The Central Bank of Sri Lanka kept its reverse repurchase rate at 9.5 percent and the repurchase rate at 7.5 percent, it said in a statement in Colombo today. All seven economists in Bloomberg News survey predicted no change in the repurchase rate. Six forecast no change in the reverse repurchase rate and one a cut to 9.25 percent.
Governor Ajith Nivard Cabraal said Jan. 2 that Sri Lanka’s central bank will strive to contain price pressures while bolstering economic growth this year. Cabraal on Dec. 12 unexpectedly lowered borrowing costs for the first time since 2011, after two rate increases in 2012.
“The 25 basis-point rate cut in December to support growth was a pre-emptive move, as inflation remains stubbornly high,” Samantha Amerasinghe, an economist at Standard Chartered Plc in Colombo, said before the decision.
Sri Lanka’s inflation rate of about 9 percent is among the highest in a basket of 17 Asia-Pacific economies tracked by Bloomberg, as a drought hurt farm output and officials let the rupee weaken in 2012 to curb import demand and pare the trade deficit.
“Inflation is projected to moderate from March 2013 and reach mid-single digit levels thereafter,” the central bank said in today’s statement. The nation expects increased capital inflows this year, it said.
The rupee has fallen about 10 percent against the dollar in the past year and slipped 0.1 percent at yesterday’s close.

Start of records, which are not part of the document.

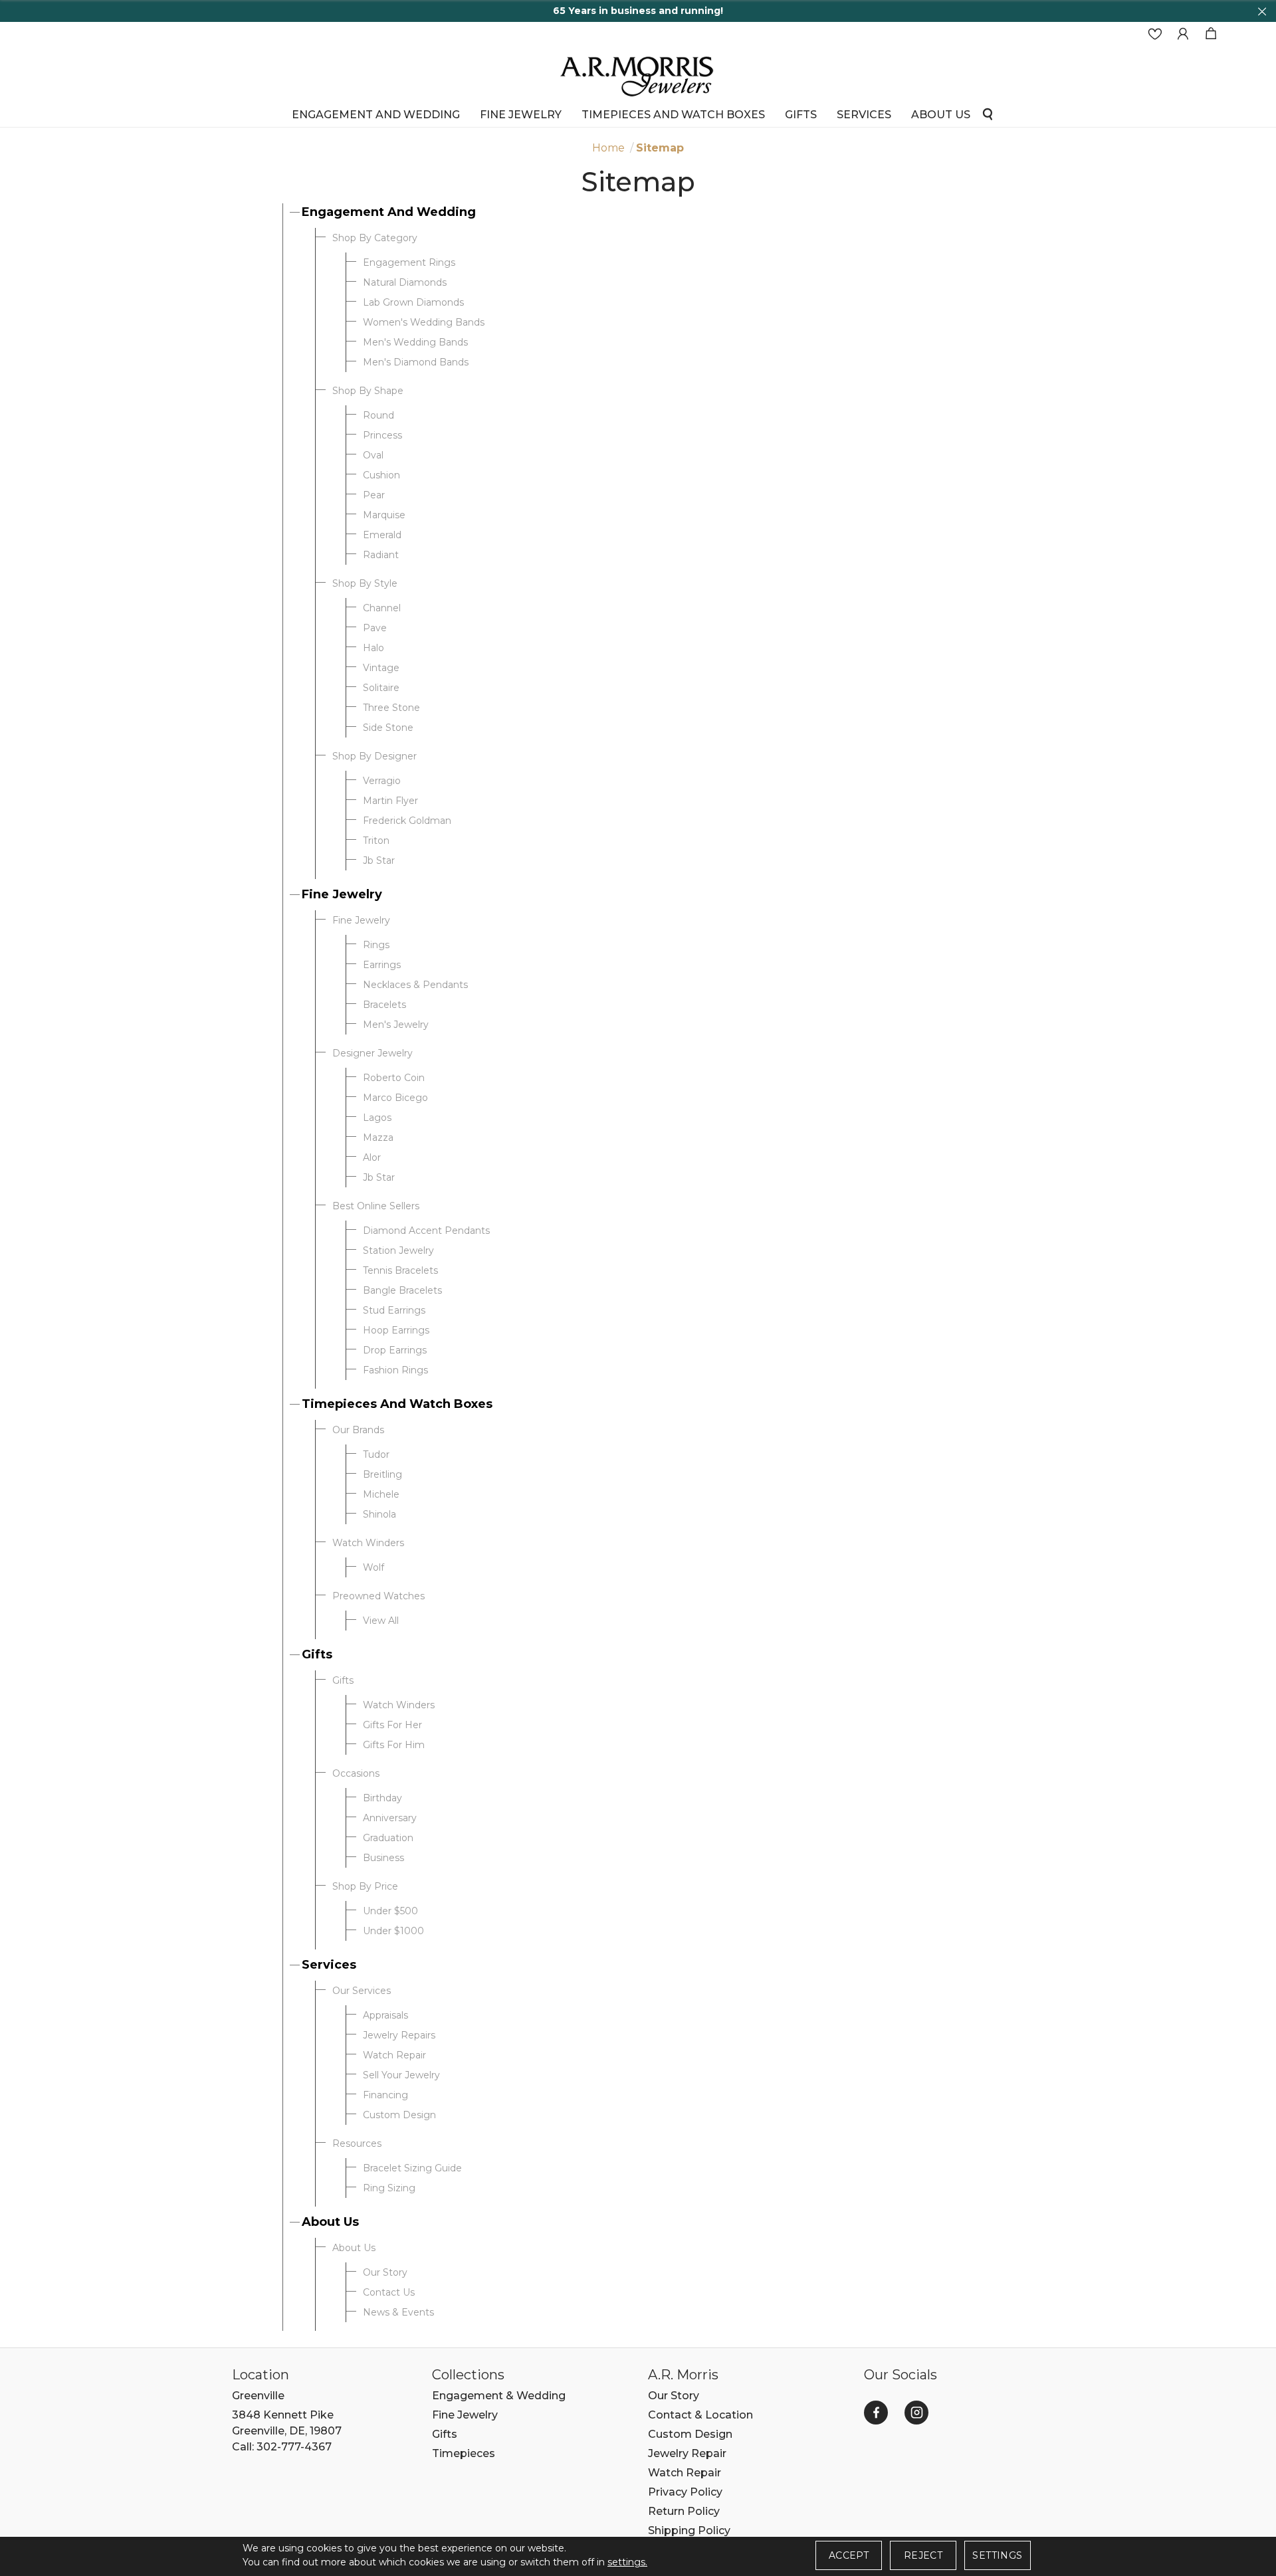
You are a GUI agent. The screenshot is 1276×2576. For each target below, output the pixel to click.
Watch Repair (394, 2055)
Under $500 (390, 1911)
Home (608, 148)
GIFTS (801, 114)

The Colombo All-Share Index (CSEALL) of stocks advanced 1.1 percent.
The island’s $59 billion economy expanded 4.8 percent in the third quarter, the slowest pace since 2009. Sri Lanka seeks inflation in the mid-single digits, and the government’s infrastructure drive will help boost expansion to 7.5 percent in 2013 from an estimated 6.5 percent in 2012, Cabraal said Jan. 2.